- **DIRECTIONS**: Take the entries below and print, exactly, the stretch from the line containing "This screenshot has height=769, width=700." through the line containing "You are a computer-use agent. Image", both included.

(Records from a dataset)
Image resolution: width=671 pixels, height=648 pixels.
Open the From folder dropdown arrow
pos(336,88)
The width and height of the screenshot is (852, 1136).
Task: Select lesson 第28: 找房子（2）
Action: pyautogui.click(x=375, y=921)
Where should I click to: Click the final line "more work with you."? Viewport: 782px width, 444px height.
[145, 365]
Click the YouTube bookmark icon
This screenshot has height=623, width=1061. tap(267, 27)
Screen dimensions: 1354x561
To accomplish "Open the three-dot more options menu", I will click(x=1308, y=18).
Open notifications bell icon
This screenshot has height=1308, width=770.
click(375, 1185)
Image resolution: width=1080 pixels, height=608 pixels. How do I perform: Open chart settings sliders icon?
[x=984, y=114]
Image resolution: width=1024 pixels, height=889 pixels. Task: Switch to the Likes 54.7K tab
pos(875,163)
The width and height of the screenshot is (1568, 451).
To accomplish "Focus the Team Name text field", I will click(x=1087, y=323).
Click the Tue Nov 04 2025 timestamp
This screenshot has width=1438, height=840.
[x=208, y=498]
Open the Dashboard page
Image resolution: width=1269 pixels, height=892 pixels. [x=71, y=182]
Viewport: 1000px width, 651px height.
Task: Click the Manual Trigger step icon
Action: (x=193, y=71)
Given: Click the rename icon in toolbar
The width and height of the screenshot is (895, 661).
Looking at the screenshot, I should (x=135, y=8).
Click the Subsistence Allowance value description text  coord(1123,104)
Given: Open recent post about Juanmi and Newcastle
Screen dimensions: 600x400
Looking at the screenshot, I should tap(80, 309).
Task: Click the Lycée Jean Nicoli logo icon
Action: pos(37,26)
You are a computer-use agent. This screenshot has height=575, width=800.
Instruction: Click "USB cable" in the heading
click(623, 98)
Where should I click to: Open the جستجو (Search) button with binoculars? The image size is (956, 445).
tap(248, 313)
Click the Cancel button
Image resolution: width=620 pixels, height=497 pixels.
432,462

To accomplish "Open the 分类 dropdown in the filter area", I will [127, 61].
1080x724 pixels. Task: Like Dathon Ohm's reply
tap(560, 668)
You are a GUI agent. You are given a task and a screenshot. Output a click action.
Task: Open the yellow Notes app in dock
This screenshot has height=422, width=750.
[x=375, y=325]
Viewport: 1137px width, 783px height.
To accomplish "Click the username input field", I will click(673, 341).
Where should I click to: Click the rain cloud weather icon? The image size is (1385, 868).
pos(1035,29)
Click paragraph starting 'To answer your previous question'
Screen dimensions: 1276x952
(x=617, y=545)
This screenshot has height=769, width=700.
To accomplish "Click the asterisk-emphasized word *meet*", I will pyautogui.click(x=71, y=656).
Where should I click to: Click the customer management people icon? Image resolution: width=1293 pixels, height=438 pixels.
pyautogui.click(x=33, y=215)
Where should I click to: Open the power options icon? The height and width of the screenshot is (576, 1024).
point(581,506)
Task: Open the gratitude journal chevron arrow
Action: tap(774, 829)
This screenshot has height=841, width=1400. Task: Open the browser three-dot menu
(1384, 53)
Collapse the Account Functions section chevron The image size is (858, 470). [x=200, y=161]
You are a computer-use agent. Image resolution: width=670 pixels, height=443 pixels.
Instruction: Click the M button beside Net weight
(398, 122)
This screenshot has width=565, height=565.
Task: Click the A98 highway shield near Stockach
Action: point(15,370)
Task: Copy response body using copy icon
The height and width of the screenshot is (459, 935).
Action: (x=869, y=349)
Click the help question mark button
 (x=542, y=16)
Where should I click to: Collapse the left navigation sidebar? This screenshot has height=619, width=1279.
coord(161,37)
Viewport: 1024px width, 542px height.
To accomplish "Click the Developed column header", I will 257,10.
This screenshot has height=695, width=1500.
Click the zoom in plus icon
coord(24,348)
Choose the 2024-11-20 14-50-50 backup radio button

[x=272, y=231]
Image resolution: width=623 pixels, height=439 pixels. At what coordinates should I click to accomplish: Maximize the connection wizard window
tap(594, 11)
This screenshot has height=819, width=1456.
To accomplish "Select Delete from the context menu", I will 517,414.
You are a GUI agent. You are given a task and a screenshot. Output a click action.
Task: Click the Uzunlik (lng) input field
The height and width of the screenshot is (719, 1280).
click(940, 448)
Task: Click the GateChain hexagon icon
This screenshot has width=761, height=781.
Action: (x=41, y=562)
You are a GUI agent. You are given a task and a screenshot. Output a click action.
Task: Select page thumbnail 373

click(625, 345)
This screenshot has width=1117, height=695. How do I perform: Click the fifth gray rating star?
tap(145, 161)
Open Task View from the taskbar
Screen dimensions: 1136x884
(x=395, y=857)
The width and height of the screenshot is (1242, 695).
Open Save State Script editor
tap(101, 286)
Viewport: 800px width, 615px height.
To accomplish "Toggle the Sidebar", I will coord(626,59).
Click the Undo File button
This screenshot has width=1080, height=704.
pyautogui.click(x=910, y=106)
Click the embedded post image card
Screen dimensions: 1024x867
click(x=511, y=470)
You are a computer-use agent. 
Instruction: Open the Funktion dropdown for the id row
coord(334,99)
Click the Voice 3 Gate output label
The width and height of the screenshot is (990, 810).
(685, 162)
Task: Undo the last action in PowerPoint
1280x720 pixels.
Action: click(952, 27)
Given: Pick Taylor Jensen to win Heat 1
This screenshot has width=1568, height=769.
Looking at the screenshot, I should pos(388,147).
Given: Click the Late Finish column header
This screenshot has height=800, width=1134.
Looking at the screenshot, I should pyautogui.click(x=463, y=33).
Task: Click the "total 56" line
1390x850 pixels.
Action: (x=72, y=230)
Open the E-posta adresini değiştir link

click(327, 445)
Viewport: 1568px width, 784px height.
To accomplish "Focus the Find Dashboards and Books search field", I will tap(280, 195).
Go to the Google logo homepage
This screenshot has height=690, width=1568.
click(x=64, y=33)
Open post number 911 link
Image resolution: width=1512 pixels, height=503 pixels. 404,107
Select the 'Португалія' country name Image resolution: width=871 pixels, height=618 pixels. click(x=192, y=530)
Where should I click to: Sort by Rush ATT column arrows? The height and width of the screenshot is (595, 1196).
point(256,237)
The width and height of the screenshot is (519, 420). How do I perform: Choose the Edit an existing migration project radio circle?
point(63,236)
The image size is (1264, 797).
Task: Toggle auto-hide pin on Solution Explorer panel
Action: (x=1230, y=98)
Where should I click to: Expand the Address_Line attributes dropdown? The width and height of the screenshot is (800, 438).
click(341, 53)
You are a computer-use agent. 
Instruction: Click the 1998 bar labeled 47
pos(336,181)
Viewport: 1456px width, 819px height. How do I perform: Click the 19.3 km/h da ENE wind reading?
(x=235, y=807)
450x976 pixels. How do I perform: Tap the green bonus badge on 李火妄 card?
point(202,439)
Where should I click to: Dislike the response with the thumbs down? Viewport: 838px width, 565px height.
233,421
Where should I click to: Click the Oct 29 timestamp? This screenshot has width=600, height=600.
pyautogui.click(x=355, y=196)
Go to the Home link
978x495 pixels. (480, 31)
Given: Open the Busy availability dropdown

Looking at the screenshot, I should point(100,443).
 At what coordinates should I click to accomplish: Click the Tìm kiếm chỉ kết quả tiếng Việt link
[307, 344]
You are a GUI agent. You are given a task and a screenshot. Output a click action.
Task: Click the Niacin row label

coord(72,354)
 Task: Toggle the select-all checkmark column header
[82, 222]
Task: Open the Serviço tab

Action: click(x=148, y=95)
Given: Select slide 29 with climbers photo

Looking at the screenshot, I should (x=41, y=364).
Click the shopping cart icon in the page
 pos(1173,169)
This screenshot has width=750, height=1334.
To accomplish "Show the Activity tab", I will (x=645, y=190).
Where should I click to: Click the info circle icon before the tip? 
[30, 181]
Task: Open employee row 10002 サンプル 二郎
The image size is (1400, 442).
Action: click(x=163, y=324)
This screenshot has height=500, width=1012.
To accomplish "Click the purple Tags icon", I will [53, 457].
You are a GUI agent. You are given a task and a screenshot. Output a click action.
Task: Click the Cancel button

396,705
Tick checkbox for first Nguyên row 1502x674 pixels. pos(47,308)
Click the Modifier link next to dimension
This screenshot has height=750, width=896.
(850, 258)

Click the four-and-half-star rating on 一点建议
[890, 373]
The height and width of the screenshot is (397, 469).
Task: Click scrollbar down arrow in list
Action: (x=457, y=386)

- **OUTPUT FOR THIS TASK**:
This screenshot has height=769, width=700.
To accomplish "Click the asterisk-emphasized word *meet*", I will pyautogui.click(x=71, y=656).
Where should I click to: Click the customer management people icon? Image resolution: width=1293 pixels, height=438 pixels.
pyautogui.click(x=33, y=215)
Where should I click to: Open the power options icon? The height and width of the screenshot is (576, 1024).
point(581,506)
Task: Open the gratitude journal chevron arrow
Action: tap(774, 829)
This screenshot has height=841, width=1400. Task: Open the browser three-dot menu
(1384, 53)
Collapse the Account Functions section chevron The image size is (858, 470). [x=200, y=161]
You are a computer-use agent. Image resolution: width=670 pixels, height=443 pixels.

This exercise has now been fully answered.